From: Matt Kundert (pirsigaffliction@hotmail.com)
Date: Sun Jan 30 2005 - 21:22:28 GMT
Sam, Scott, etc.,
I just wanted to point out that DMB just quoted the exact passage that shows
Pirsig's ambiguity over the status of "Quality" (and many other pieces of
his philosophy). Pirsig sometimes characterizes it as an empirical
discovery and Scott took issue. DMB quoted this well-known passage from
Pirsig in Lila:
"The Metaphysics of Quality subscribes to what is called empiricism. It
claims that all legitimate human knowledge arises from the senses or by
thinking what the senses provide. Most empiricists deny the validity of any
knowledge gained through imagination, authority, tradition, or purely
theoretical reasoning. They regard fields such as art, morality, religion,
and metaphysics as unverifiable. The Metaphysics of Quality varies from this
by saying that the values of art and morality and even religious mysticism
are verifiable and that in the past have been excluded for metaphysical
reasons, not empirical reasons. They have been excluded because of the
metaphysical assumption that all the universe is composed of subjects and
objects and anything that can't be classified as a subject or an object
isn't real. There is no empirical evidence for this assumption at all. It is
just an assumption."
Here's the most important part:
"[Art, morality, and mysticism] have been excluded because of the
metaphysical assumption that all the universe is composed of subjects and
objects and anything that can't be classified as a subject or an object
isn't real. There is no empirical evidence for this assumption at all. It
is just an assumption."
In ZMM, Pirsig describes his burgeoning philosophy as a "Copernican
revolution" of older, SOMic philosophy. He reverses the order, just as
Copernicus and Kant had done: Quality comes first, then subjects and
objects. None of our "empirical evidence" changes: just the way we look at
it. In ZMM, Pirsig seems to have understood (at least at that point) that
he was rearranging our conceptual equipment and not discovering something
that others had not. In Lila, it is much less clear how Pirsig views what
he is doing. After first giving kudos to empiricism and empirical validity,
Pirsig trashes traditional empiricism for being too strict, as hamstringing
valid knowledge with "just" a metaphysical assumption, rather than with
empirical evidence.
This gives the impression that the MoQ is more empirically valid than SOM.

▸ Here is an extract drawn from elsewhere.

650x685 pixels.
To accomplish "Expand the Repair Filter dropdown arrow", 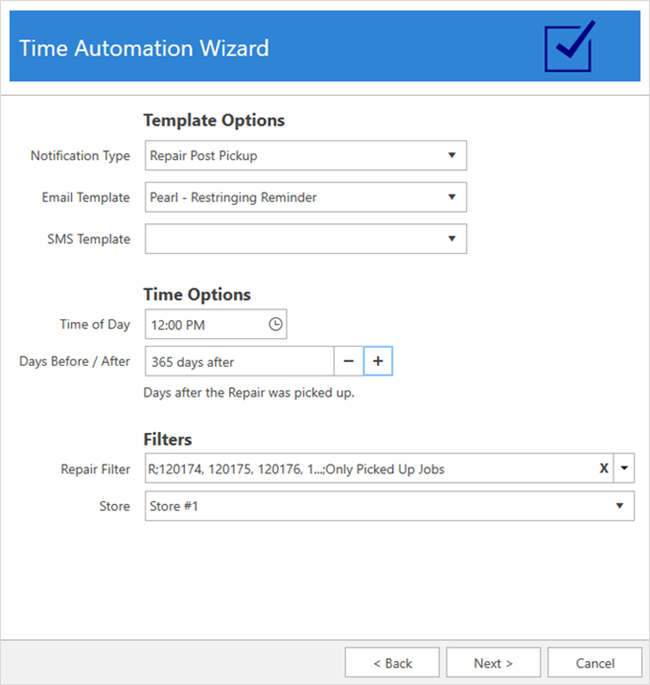I will [x=624, y=468].
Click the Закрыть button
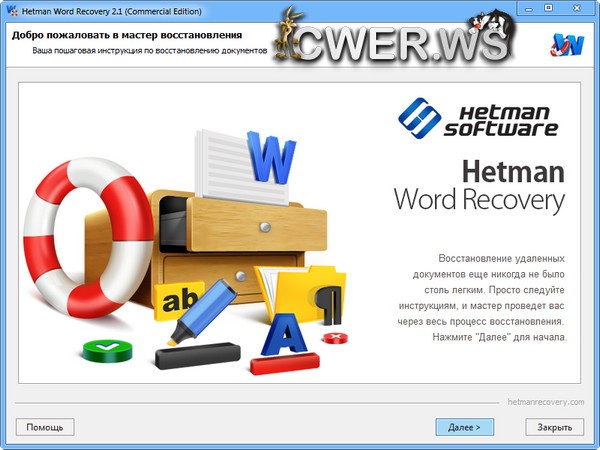The height and width of the screenshot is (450, 600). point(554,427)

As if the MoQ only hampers itself with empirical evidence, and not
metaphysical assumptions.
But this, of course, is silly because the MoQ just is such a set of
metaphysical assumptions. And if Pirsig recognizes in ZMM and within this
passage from Lila a difference betwen metaphysical assumptions and empirical
evidence, one should wonder how Pirsig views the triumph of his MoQ, by what
criteria he concludes that the MoQ is better than SOM. Pirsig describes it
as empirically better some of the time, but Pirsig himself destroys such
criteria. This is why I've on occasion asserted that Pirsig misrepresents
the problem with SOM: it isn't that SOM can't describe "art, morality, and
mysticism" worth a damn and that the MoQ can. Its that SOM doesn't describe
them in a way that Pirsig likes and the MoQ does. The only criteria in the
area that could be of service to Pirsig are pragmatic criteria: his MoQ
(dis)solves more philosophical problems than SOM does. Its consequences are
better than SOM's.
But if I'm right in this, than I think that very turn to pragmatism in his
hour of need destroys some of the other conceptual equipment he uses along
the way. For instance, take the above passage from Lila. Pirsig
ubiquitizes experience to include everything. Everything is an experience
and in this way everything is empirically verifiable, including art,
morality, and mysticism, which SOM had excluded because of its restricted
sense of experience. But if Pirsig's move is taken to be a "discovery,"
then that means that everything worked like that before, despite the fact
that we didn't know it then. This means that everything was empirically
verifiable before, which means that Pirsig's contrast between metaphysical
assumptions and empirical evidence never could work to contrast SOM with the
MoQ because everything always was empirically verifiable. Whatever this
assumption/evidence distinction is that SOM uses to exclude art, morality,
and mysticism, it must work _within_ and at a different level than the
higher level claim that everything is an experience and therefore
empirically verifiable.
The Onion the other week, in its What Do You Think? section, asked its
one-liner-heads about Georgia's evolution stickers ("Last week, a U.S.
district judge ordered a Georgia school district to remove stickers reading,
'Evolution is a theory, not a fact' from its textbooks. What do you
think?"). One of the heads responded, "If you don't believe in creationism,
then how do you explain the fact that I do, smart guy?" Which could have
just as easily have read, "If creationism isn't empirically verifiable, then
how do you verify the fact that I believe in it?" There are two different
levels or senses of "empiricial validity" at work here.